> [DOCUMENT SEGMENT]
#####

Feathers' last great recording came from a session he did for Ronnie Weiser’s Los Angeles label, Rollin’ Rock Records, in late 1974. “That Certain Female” is probably the only rock song to feature a stapler (played by Weiser) as a principle instrument. The echoing gallop of the makeshift instrument was a perfect complement to the Sun sound Feathers favored (as it would be right at home on the early Johnny Cash recordings). For the remainder of the decade, Feathers held down day jobs and played the local clubs with his son, Bubba (né Charles Arthur), on lead guitar and his daughter, Wanda, on backing vocals and tambourine. In the mid-1970s, they served as house band for the Phoenix Club, which Feathers partly owned at the time. Any recordings he made (such as the ones for his own Feathers Records) were either covers or reworkings of his own songs.
Due to the growing European trade in his bootleg recordings and the success of Rockabilly Kings (a 1974 English compilation of his and Mac Curtis’ King recordings on Polydor Records), Feathers regularly toured Europe with his son Bubba from the late 1970s through the 1980s. The popularity of rockabilly revivalists The Stray Cats during the 1980s surely did not inhibit the renewed interest in classic rockabilly artists like Feathers. His cult status in Europe led to two new releases on the independent French label, New Rose Records (home at the time of other notable cult artists such as The Cramps, Roky Erikson and Johnny Thunders). Featuring a combination of new songs and covers, Honky Tonk Man (1982) and The New Jungle Fever (1987) are solid, admirable efforts, but both were closer to pure country music than the driving rockabilly vigor of Feathers’ glory days. If not for the occasional hiccup, some of singing here could be easily mistaken for Johnny Paycheck’s (cf. “Blame It On Time”).

#####

> [RECORDS SUPPLIED]
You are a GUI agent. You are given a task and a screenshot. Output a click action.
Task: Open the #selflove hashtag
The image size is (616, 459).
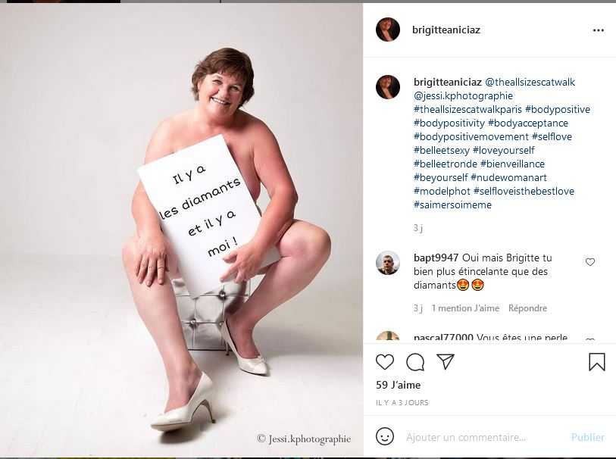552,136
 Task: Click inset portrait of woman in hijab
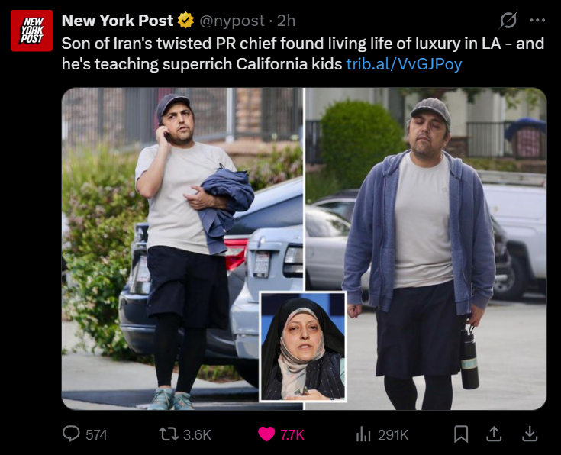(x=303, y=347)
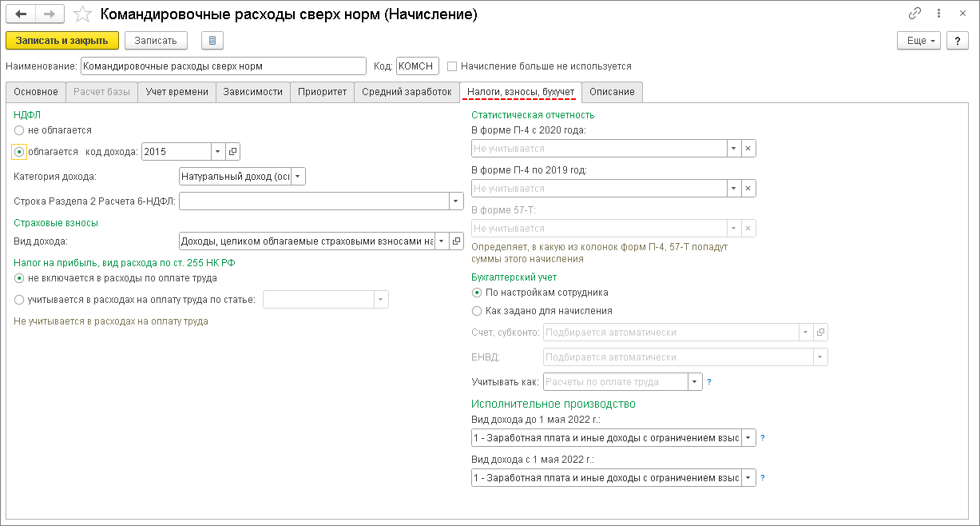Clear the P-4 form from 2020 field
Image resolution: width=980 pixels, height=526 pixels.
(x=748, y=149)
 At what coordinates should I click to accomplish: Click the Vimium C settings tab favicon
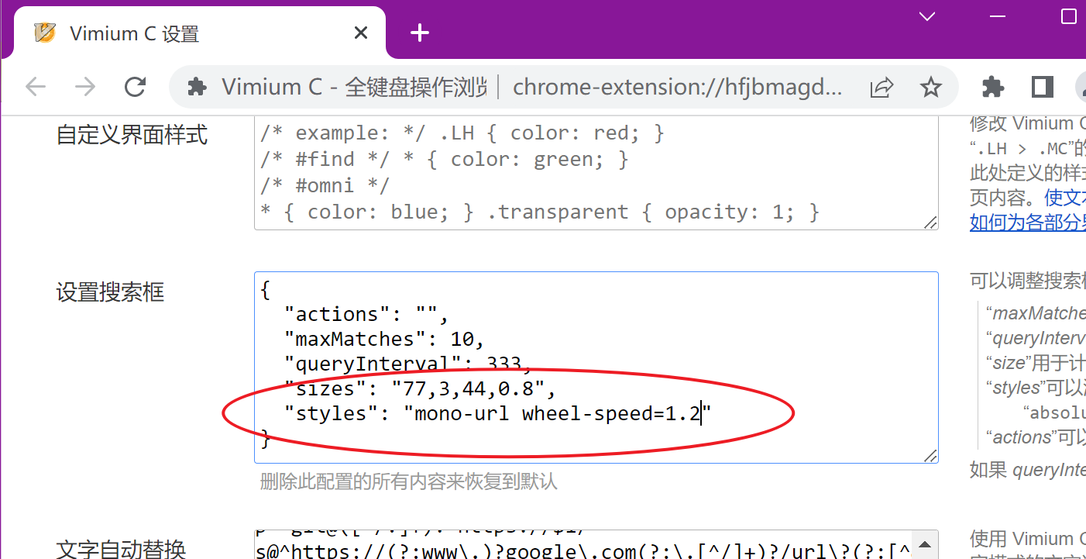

#####

> [ASSIGNMENT]
Please reproduce the text about Feathers' later career above word for word, from "Feathers' last great" to "his own songs.".

> [RESULT BELOW]
Feathers' last great recording came from a session he did for Ronnie Weiser’s Los Angeles label, Rollin’ Rock Records, in late 1974. “That Certain Female” is probably the only rock song to feature a stapler (played by Weiser) as a principle instrument. The echoing gallop of the makeshift instrument was a perfect complement to the Sun sound Feathers favored (as it would be right at home on the early Johnny Cash recordings). For the remainder of the decade, Feathers held down day jobs and played the local clubs with his son, Bubba (né Charles Arthur), on lead guitar and his daughter, Wanda, on backing vocals and tambourine. In the mid-1970s, they served as house band for the Phoenix Club, which Feathers partly owned at the time. Any recordings he made (such as the ones for his own Feathers Records) were either covers or reworkings of his own songs.